* _How to complete this task_
Extract the data exactly, missing nothing.

━━━━━━━━━━━━━━━━━━━━

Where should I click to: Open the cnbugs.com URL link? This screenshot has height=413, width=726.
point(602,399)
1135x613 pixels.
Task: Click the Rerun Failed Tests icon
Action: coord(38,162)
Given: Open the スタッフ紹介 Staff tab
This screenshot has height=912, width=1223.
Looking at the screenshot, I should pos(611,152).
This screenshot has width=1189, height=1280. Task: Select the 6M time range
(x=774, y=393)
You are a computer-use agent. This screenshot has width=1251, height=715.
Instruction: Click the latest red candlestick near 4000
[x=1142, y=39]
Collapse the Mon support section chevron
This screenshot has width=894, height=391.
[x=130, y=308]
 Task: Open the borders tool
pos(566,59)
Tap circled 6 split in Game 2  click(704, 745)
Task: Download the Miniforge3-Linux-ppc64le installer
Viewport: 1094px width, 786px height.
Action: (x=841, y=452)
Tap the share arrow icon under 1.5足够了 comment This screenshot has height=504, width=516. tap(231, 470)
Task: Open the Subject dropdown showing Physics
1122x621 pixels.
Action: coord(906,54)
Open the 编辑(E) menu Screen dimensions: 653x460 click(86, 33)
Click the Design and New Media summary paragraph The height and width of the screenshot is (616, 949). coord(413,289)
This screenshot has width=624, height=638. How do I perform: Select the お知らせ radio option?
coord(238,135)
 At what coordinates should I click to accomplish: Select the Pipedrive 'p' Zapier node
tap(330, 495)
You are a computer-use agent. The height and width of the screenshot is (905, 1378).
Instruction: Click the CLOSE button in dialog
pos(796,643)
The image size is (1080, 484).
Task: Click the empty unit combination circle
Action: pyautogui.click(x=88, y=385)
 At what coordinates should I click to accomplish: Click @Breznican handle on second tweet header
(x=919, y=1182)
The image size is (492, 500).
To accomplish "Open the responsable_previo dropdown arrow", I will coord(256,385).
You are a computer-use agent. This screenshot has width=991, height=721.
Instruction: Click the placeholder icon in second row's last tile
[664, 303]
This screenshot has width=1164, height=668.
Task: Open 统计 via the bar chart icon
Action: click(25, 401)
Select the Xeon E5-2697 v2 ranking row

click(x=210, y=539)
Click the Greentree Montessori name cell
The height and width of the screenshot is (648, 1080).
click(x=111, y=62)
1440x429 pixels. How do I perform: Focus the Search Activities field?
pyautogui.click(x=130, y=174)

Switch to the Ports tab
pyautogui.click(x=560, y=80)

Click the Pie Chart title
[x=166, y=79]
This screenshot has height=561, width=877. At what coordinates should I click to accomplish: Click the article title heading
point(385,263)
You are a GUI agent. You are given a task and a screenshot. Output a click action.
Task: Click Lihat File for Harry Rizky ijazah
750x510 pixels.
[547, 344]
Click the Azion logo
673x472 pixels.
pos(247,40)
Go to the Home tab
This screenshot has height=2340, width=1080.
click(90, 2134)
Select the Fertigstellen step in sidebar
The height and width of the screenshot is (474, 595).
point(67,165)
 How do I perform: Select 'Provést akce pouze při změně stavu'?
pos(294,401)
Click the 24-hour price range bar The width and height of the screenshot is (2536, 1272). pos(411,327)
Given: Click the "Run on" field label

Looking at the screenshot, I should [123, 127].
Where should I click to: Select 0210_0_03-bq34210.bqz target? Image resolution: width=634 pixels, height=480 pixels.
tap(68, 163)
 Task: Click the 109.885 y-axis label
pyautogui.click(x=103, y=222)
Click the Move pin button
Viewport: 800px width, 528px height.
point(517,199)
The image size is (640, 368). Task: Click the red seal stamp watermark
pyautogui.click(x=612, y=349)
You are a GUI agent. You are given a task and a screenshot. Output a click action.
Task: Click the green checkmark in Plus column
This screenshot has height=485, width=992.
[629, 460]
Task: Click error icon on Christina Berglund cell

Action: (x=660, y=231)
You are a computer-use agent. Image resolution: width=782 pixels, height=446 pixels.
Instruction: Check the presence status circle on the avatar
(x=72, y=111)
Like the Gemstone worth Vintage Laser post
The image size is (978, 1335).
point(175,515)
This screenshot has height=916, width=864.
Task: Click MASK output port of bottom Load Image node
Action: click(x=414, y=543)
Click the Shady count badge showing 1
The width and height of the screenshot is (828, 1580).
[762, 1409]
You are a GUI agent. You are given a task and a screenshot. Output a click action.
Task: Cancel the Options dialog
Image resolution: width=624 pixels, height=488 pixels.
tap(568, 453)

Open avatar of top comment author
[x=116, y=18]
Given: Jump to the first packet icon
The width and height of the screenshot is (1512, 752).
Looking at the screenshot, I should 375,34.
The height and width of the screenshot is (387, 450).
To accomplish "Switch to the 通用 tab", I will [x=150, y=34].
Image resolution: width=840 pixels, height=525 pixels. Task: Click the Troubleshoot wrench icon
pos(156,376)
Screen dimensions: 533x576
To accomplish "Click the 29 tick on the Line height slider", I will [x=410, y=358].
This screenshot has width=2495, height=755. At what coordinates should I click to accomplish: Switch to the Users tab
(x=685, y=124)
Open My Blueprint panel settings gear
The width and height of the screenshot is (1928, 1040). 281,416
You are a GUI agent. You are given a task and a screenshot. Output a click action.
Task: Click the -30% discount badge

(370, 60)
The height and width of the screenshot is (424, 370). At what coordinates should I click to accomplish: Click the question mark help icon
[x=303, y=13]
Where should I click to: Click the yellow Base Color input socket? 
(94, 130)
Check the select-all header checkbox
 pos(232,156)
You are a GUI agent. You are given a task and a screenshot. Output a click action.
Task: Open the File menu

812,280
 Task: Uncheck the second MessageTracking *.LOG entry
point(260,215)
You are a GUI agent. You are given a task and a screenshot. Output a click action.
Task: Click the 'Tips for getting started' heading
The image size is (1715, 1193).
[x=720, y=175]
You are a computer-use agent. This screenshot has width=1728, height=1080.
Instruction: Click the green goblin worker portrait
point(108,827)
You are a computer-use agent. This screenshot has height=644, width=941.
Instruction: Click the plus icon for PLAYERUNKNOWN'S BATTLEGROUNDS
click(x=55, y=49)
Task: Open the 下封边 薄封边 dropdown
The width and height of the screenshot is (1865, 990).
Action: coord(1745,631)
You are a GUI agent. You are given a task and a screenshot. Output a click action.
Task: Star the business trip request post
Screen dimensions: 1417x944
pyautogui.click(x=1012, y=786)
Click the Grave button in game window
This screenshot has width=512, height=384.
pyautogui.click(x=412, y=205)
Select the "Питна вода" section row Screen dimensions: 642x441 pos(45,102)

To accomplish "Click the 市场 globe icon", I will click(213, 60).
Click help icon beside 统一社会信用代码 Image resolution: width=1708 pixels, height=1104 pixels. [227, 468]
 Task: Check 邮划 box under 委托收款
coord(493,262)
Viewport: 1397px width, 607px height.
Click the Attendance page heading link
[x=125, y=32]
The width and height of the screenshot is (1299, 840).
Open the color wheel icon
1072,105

━━━━━━━━━━━━━━━━━━━━

* _Expected answer_
Where should I click to: Open the cnbugs.com URL link? This screenshot has height=413, width=726.
point(602,399)
1135x613 pixels.
Task: Click the Rerun Failed Tests icon
Action: coord(38,162)
Given: Open the スタッフ紹介 Staff tab
This screenshot has height=912, width=1223.
Looking at the screenshot, I should pos(611,152).
This screenshot has width=1189, height=1280. Task: Select the 6M time range
(x=774, y=393)
You are a computer-use agent. This screenshot has width=1251, height=715.
Instruction: Click the latest red candlestick near 4000
[x=1142, y=39]
Collapse the Mon support section chevron
This screenshot has width=894, height=391.
[x=130, y=308]
 Task: Open the borders tool
pos(566,59)
Tap circled 6 split in Game 2  click(704, 745)
Task: Download the Miniforge3-Linux-ppc64le installer
Viewport: 1094px width, 786px height.
Action: (x=841, y=452)
Tap the share arrow icon under 1.5足够了 comment This screenshot has height=504, width=516. tap(231, 470)
Task: Open the Subject dropdown showing Physics
1122x621 pixels.
Action: coord(906,54)
Open the 编辑(E) menu Screen dimensions: 653x460 click(86, 33)
Click the Design and New Media summary paragraph The height and width of the screenshot is (616, 949). coord(413,289)
This screenshot has width=624, height=638. How do I perform: Select the お知らせ radio option?
coord(238,135)
 At what coordinates should I click to accomplish: Select the Pipedrive 'p' Zapier node
tap(330, 495)
You are a computer-use agent. The height and width of the screenshot is (905, 1378).
Instruction: Click the CLOSE button in dialog
pos(796,643)
The image size is (1080, 484).
Task: Click the empty unit combination circle
Action: pyautogui.click(x=88, y=385)
 At what coordinates should I click to accomplish: Click @Breznican handle on second tweet header
(x=919, y=1182)
The image size is (492, 500).
To accomplish "Open the responsable_previo dropdown arrow", I will coord(256,385).
You are a computer-use agent. This screenshot has width=991, height=721.
Instruction: Click the placeholder icon in second row's last tile
[664, 303]
This screenshot has width=1164, height=668.
Task: Open 统计 via the bar chart icon
Action: click(25, 401)
Select the Xeon E5-2697 v2 ranking row

click(x=210, y=539)
Click the Greentree Montessori name cell
The height and width of the screenshot is (648, 1080).
click(x=111, y=62)
1440x429 pixels. How do I perform: Focus the Search Activities field?
pyautogui.click(x=130, y=174)

Switch to the Ports tab
pyautogui.click(x=560, y=80)

Click the Pie Chart title
[x=166, y=79]
This screenshot has height=561, width=877. At what coordinates should I click to accomplish: Click the article title heading
point(385,263)
You are a GUI agent. You are given a task and a screenshot. Output a click action.
Task: Click Lihat File for Harry Rizky ijazah
750x510 pixels.
[547, 344]
Click the Azion logo
673x472 pixels.
pos(247,40)
Go to the Home tab
This screenshot has height=2340, width=1080.
click(90, 2134)
Select the Fertigstellen step in sidebar
The height and width of the screenshot is (474, 595).
point(67,165)
 How do I perform: Select 'Provést akce pouze při změně stavu'?
pos(294,401)
Click the 24-hour price range bar The width and height of the screenshot is (2536, 1272). pos(411,327)
Given: Click the "Run on" field label

Looking at the screenshot, I should [123, 127].
Where should I click to: Select 0210_0_03-bq34210.bqz target? Image resolution: width=634 pixels, height=480 pixels.
tap(68, 163)
 Task: Click the 109.885 y-axis label
pyautogui.click(x=103, y=222)
Click the Move pin button
Viewport: 800px width, 528px height.
point(517,199)
The image size is (640, 368). Task: Click the red seal stamp watermark
pyautogui.click(x=612, y=349)
You are a GUI agent. You are given a task and a screenshot. Output a click action.
Task: Click the green checkmark in Plus column
This screenshot has height=485, width=992.
[629, 460]
Task: Click error icon on Christina Berglund cell

Action: (x=660, y=231)
You are a computer-use agent. Image resolution: width=782 pixels, height=446 pixels.
Instruction: Check the presence status circle on the avatar
(x=72, y=111)
Like the Gemstone worth Vintage Laser post
The image size is (978, 1335).
point(175,515)
This screenshot has height=916, width=864.
Task: Click MASK output port of bottom Load Image node
Action: click(x=414, y=543)
Click the Shady count badge showing 1
The width and height of the screenshot is (828, 1580).
[762, 1409]
You are a GUI agent. You are given a task and a screenshot. Output a click action.
Task: Cancel the Options dialog
Image resolution: width=624 pixels, height=488 pixels.
tap(568, 453)

Open avatar of top comment author
[x=116, y=18]
Given: Jump to the first packet icon
The width and height of the screenshot is (1512, 752).
Looking at the screenshot, I should 375,34.
The height and width of the screenshot is (387, 450).
To accomplish "Switch to the 通用 tab", I will [x=150, y=34].
Image resolution: width=840 pixels, height=525 pixels. Task: Click the Troubleshoot wrench icon
pos(156,376)
Screen dimensions: 533x576
To accomplish "Click the 29 tick on the Line height slider", I will [x=410, y=358].
This screenshot has width=2495, height=755. At what coordinates should I click to accomplish: Switch to the Users tab
(x=685, y=124)
Open My Blueprint panel settings gear
The width and height of the screenshot is (1928, 1040). 281,416
You are a GUI agent. You are given a task and a screenshot. Output a click action.
Task: Click the -30% discount badge

(370, 60)
The height and width of the screenshot is (424, 370). At what coordinates should I click to accomplish: Click the question mark help icon
[x=303, y=13]
Where should I click to: Click the yellow Base Color input socket? 
(94, 130)
Check the select-all header checkbox
 pos(232,156)
You are a GUI agent. You are given a task and a screenshot. Output a click action.
Task: Open the File menu

812,280
 Task: Uncheck the second MessageTracking *.LOG entry
point(260,215)
You are a GUI agent. You are given a task and a screenshot. Output a click action.
Task: Click the 'Tips for getting started' heading
The image size is (1715, 1193).
[x=720, y=175]
You are a computer-use agent. This screenshot has width=1728, height=1080.
Instruction: Click the green goblin worker portrait
point(108,827)
You are a computer-use agent. This screenshot has height=644, width=941.
Instruction: Click the plus icon for PLAYERUNKNOWN'S BATTLEGROUNDS
click(x=55, y=49)
Task: Open the 下封边 薄封边 dropdown
The width and height of the screenshot is (1865, 990).
Action: coord(1745,631)
You are a GUI agent. You are given a task and a screenshot. Output a click action.
Task: Star the business trip request post
Screen dimensions: 1417x944
pyautogui.click(x=1012, y=786)
Click the Grave button in game window
This screenshot has width=512, height=384.
pyautogui.click(x=412, y=205)
Select the "Питна вода" section row Screen dimensions: 642x441 pos(45,102)

To accomplish "Click the 市场 globe icon", I will click(213, 60).
Click help icon beside 统一社会信用代码 Image resolution: width=1708 pixels, height=1104 pixels. [227, 468]
 Task: Check 邮划 box under 委托收款
coord(493,262)
Viewport: 1397px width, 607px height.
Click the Attendance page heading link
[x=125, y=32]
The width and height of the screenshot is (1299, 840).
Open the color wheel icon
1072,105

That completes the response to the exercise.